Labour peer Baron Brooke claimed £140,000 for 'overnight allowance' while living just three miles from House of Lords

Not pursuing 'economic advantage to the limit'? Baron Brooke might want to remember his earlier advice when claiming his £174-a-night allowance

When he was a trade union boss, Clive Brooke was a keen advocate of financial moderation.

In a report he wrote with church leaders, he said people must show ‘a generous spirit, and not pursue economic advantage to the limit’.

But then Clive Brooke became Lord Brooke of Alverthorpe – and began filling in his expense forms.

Over the past seven years he has been claiming close to the maximum allowance in overnight subsistence payments despite owning a £700,000 townhouse just three miles from Parliament.
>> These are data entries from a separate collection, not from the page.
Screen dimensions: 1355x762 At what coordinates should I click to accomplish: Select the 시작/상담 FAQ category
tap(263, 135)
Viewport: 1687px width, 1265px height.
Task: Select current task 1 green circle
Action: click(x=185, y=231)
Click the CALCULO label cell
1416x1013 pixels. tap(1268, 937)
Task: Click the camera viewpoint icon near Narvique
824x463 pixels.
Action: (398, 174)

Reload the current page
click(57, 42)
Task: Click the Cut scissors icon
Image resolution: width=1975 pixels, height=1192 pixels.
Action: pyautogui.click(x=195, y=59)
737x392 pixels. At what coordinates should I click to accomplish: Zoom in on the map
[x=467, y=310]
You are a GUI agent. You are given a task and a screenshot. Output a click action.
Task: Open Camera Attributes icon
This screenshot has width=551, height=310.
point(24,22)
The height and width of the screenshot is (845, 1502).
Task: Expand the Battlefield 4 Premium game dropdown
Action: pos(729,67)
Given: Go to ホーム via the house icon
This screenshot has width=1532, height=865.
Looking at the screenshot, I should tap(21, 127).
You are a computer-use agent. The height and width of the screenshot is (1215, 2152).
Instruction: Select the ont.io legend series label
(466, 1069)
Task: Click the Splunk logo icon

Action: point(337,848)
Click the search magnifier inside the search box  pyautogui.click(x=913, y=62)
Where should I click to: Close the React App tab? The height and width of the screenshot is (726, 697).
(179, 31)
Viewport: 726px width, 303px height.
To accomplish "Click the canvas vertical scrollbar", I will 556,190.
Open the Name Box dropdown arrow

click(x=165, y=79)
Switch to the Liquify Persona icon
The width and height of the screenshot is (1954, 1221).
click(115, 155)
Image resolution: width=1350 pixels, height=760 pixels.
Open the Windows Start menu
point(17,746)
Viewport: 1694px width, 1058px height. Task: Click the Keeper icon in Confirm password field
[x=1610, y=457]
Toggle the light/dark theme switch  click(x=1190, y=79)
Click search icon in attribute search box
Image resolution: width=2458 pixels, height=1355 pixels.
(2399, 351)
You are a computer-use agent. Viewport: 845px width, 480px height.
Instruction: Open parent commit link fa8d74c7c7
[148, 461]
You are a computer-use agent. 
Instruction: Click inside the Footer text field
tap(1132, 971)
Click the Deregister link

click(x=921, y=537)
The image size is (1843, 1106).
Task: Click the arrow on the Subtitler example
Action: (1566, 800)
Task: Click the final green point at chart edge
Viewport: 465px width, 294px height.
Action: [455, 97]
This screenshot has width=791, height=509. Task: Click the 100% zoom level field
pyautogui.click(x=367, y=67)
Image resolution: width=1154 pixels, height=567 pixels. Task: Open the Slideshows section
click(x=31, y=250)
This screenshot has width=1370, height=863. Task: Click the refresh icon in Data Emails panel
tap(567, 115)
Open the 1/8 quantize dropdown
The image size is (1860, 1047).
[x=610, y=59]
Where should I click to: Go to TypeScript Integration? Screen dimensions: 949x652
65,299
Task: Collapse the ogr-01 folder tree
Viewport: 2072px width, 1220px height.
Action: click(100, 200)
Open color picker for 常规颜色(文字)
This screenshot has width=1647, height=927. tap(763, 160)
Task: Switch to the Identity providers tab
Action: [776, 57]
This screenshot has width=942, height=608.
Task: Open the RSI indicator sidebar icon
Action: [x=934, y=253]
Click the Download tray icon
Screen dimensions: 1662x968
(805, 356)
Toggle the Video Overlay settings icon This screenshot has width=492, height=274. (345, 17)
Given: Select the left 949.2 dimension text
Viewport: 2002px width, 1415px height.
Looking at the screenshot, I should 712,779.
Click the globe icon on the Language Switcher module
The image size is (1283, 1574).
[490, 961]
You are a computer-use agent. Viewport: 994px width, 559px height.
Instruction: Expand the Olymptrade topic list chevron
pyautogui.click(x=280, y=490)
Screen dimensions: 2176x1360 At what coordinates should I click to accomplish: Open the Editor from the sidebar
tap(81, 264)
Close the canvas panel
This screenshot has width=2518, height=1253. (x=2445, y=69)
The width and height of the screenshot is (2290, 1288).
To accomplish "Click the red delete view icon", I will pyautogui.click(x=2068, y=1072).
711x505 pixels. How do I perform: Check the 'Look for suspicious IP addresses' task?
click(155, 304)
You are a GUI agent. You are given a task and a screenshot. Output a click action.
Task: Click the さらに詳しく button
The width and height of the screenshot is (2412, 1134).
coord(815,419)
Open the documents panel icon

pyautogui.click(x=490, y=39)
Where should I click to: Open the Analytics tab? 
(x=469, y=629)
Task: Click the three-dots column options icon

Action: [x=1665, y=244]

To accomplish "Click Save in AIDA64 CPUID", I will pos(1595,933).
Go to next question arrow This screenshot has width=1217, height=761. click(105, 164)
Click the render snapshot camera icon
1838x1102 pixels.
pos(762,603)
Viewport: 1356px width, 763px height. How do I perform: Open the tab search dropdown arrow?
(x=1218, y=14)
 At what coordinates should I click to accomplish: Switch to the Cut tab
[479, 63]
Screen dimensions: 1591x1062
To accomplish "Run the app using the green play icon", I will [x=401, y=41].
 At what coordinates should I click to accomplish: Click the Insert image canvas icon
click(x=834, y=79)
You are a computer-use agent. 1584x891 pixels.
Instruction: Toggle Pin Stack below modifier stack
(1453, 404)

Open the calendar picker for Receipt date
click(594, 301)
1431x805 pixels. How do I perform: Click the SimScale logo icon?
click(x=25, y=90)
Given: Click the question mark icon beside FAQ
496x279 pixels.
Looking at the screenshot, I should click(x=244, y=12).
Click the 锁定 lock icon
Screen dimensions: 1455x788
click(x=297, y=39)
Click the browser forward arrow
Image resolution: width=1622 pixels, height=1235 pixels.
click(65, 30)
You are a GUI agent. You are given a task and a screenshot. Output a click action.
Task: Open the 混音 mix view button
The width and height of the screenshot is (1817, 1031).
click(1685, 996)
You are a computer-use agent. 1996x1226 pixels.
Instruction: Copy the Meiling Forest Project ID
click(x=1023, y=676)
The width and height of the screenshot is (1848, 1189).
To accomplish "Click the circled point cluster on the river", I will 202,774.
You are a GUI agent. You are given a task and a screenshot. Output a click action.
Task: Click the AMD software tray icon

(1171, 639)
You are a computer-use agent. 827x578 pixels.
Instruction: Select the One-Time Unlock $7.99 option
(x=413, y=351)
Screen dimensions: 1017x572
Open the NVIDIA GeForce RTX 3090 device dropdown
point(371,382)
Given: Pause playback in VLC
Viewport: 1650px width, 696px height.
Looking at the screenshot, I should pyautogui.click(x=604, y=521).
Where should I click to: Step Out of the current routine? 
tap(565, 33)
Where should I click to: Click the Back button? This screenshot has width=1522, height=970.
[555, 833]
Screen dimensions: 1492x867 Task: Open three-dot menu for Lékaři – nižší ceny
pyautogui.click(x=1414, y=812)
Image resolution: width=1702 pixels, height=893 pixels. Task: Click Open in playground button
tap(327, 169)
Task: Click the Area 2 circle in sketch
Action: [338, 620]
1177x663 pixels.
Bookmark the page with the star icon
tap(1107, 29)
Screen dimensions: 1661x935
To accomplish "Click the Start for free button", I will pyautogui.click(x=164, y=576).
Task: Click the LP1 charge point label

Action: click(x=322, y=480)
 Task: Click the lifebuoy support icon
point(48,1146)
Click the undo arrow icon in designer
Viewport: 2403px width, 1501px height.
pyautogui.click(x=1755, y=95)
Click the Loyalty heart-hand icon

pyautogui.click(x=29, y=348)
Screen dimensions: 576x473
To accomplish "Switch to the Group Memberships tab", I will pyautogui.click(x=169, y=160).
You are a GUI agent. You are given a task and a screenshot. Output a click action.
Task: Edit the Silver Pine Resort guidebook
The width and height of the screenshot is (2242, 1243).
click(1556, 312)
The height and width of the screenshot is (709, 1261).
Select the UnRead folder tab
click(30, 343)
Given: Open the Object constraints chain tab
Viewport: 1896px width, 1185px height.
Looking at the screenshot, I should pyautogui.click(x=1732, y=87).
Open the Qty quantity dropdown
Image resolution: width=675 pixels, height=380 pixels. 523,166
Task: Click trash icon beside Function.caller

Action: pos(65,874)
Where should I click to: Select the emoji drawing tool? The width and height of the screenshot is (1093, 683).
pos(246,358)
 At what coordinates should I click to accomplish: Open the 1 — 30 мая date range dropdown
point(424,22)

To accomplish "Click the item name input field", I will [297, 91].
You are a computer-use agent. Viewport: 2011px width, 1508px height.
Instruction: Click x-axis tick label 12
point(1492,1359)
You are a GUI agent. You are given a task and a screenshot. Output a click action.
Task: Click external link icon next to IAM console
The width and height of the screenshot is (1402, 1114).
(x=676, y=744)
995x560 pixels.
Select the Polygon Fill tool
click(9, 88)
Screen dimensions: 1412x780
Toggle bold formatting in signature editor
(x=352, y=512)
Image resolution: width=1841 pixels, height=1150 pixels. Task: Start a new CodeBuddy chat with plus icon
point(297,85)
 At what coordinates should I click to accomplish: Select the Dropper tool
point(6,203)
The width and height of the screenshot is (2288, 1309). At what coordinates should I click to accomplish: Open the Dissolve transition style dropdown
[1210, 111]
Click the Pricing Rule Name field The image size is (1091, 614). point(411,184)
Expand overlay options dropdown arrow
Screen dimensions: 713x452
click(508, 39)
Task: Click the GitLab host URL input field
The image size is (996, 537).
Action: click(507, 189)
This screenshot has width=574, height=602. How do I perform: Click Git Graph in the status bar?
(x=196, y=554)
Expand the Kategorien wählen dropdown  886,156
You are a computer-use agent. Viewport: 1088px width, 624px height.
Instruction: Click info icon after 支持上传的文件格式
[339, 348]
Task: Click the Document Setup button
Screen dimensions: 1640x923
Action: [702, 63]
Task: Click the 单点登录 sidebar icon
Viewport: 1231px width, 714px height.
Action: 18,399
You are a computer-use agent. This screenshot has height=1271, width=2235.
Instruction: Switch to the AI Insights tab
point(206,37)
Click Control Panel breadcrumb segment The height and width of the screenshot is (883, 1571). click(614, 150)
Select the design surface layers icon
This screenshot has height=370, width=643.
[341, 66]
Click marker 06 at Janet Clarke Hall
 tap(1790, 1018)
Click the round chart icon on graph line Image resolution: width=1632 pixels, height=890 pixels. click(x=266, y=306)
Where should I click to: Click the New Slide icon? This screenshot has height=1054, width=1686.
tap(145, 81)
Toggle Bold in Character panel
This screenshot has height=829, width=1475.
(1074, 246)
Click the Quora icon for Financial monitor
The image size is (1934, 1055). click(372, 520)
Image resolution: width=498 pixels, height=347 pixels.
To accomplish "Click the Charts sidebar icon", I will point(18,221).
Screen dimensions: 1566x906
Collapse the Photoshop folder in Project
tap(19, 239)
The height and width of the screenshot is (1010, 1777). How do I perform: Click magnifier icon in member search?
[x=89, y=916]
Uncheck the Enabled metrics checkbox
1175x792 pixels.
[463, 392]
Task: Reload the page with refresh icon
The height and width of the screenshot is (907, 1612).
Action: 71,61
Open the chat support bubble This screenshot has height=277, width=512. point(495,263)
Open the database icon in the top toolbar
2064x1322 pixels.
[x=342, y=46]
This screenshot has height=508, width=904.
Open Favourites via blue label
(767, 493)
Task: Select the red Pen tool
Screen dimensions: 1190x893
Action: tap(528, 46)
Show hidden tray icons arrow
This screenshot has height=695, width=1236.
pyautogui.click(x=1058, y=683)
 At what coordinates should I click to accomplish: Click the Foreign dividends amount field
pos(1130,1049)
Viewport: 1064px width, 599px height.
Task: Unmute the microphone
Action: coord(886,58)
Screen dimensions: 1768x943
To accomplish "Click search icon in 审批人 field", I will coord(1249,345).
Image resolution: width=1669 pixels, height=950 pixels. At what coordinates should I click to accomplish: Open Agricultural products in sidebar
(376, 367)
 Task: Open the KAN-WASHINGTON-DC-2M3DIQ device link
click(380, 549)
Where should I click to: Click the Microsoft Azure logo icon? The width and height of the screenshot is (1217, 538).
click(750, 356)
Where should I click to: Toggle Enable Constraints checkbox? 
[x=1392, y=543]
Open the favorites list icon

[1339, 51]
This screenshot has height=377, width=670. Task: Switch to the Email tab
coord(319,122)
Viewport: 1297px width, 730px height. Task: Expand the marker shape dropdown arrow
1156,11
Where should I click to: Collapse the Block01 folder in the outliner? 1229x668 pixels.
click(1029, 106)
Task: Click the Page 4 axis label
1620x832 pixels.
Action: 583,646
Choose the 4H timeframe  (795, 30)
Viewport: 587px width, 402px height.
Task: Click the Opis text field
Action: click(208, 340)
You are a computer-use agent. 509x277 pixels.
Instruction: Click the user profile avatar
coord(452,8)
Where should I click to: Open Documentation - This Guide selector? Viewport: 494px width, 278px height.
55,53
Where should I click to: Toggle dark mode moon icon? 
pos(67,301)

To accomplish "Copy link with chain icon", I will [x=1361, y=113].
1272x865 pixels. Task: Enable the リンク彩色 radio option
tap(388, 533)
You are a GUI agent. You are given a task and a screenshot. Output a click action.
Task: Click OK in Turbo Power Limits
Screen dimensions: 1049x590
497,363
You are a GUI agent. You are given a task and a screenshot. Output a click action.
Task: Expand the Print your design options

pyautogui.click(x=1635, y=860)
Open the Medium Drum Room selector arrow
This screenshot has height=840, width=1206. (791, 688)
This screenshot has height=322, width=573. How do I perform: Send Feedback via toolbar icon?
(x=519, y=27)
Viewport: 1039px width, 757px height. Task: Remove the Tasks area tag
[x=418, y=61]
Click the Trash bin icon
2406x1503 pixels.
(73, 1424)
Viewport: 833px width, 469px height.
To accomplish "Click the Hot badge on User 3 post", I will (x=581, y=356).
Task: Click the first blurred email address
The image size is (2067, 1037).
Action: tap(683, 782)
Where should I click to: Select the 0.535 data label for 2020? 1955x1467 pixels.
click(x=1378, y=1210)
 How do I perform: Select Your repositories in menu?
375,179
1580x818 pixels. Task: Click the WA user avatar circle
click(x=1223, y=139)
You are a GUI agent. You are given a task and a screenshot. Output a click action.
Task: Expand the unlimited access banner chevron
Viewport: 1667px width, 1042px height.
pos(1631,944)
The Labour peer has made the claims – totalling more than £140,000 in the accounts available – on the basis that his main residence is a house in Brighton on which he and his wife Lorna, 66, have no mortgage.

Lord Brooke, 67, and his wife have owned their three-storey London home, in Battersea, a seven-minute drive from Parliament, for 23 years and are on the electoral roll there.

He stays in the London house, which is a stone’s throw from the Thames, whenever he sits in the Lords.

His attendance records is among the best. He has turned up for a minimum of 127 days and a maximum of 161 days in the seven years for which there are records.

He has also used the Battersea address for company directorships, has said in the House of Lords ‘I live in Battersea’, and his wife is a community governor at a Battersea nursery school.

If he had told the parliamentary authorities his primary residence was his London home, he would have been barred from claiming overnight subsistence allowances of £174 a night.

Lords rules state that members whose main home is in Greater London cannot claim the allowance.

Instead, a three-bedroom detached property in Brighton is designated as his main home.

Lord and Lady Brooke are also on the electoral role in the Sussex town.

The arrangement enables Lord Brooke to claim the allowance for his days in London on parliamentary business, even though he stays the night in his Battersea home free of charge.

In the years from 2001 to 2008 he has claimed overnight subsistence allowances totalling respectively £15,502, £19,346, £20,140, £20,496, £20,971, £23,665 and £24,315.

No receipts are needed for peers to submit the expenses claims.

His claims for previous years and since April last year are not available.

Peers who have their own home in London are free to refrain from claiming the overnight allowance, especially if they wish to demonstrate their ‘generous spirit, and not pursue economic advantage to the limit’.

Lord Brooke bought the house in Brighton for £560,000 eight years ago. It is in a sought-after location near to the marina and East Brighton Golf Club.

Lord Brooke, who was at his Battersea home this week, said in a

statement through his solicitors: ‘My home in Brighton has been my designated main residence in all the time that I have been in the House of Lords.

‘I live in Brighton for seven months of the year, which my immediate neighbours can attest to.

‘I am not just there on weekends as has been incorrectly claimed. When the House of Lords is in session, I stay in London on Monday to Thursday nights because of my work there.

‘If I was not in the House of Lords I would not need nor have accommodation in London. I do not receive a salary for working in the Lords.

‘In common with other peers, I do receive allowances which cover my costs for carrying out this work.’

In a Lords discussion of the railways last year Lord Brooke announced that he lived in Battersea.

On other occasions he has told the House he lives in Brighton.

Originally from West Yorkshire – from where he took his full title, Baron Brooke of Alverthorpe, when ennobled in 1997 – Lord Brooke earned Labour gratitude when leading first the Inland Revenue Staff Association, then the Public Services Tax and Commerce Union.

He has also sat on the TUC’s general council.

Lord Brooke has already faced controversy this year.

In January it was claimed he had failed to declare £36,000-a-year earnings from management consultancy Accenture when asking questions about policies that directly affect the firm’s aviation and railway clients.

In the wake of those claims he resigned from his role as a senior strategy adviser for Accenture. Lords’ allowances are set to be reformed after a string of revelations about peers’ claims.

Proposals from the Senior Salaries Review Board will force them to come up with proof that their main home is beyond commuting distance from London.

Baroness Uddin, a Labour peer, could face prosecution over claims of £100,000 after nominating a flat in Kent as her ‘main home’ and claiming for her house in east London.

Neighbours claimed the Kent house was barely occupied.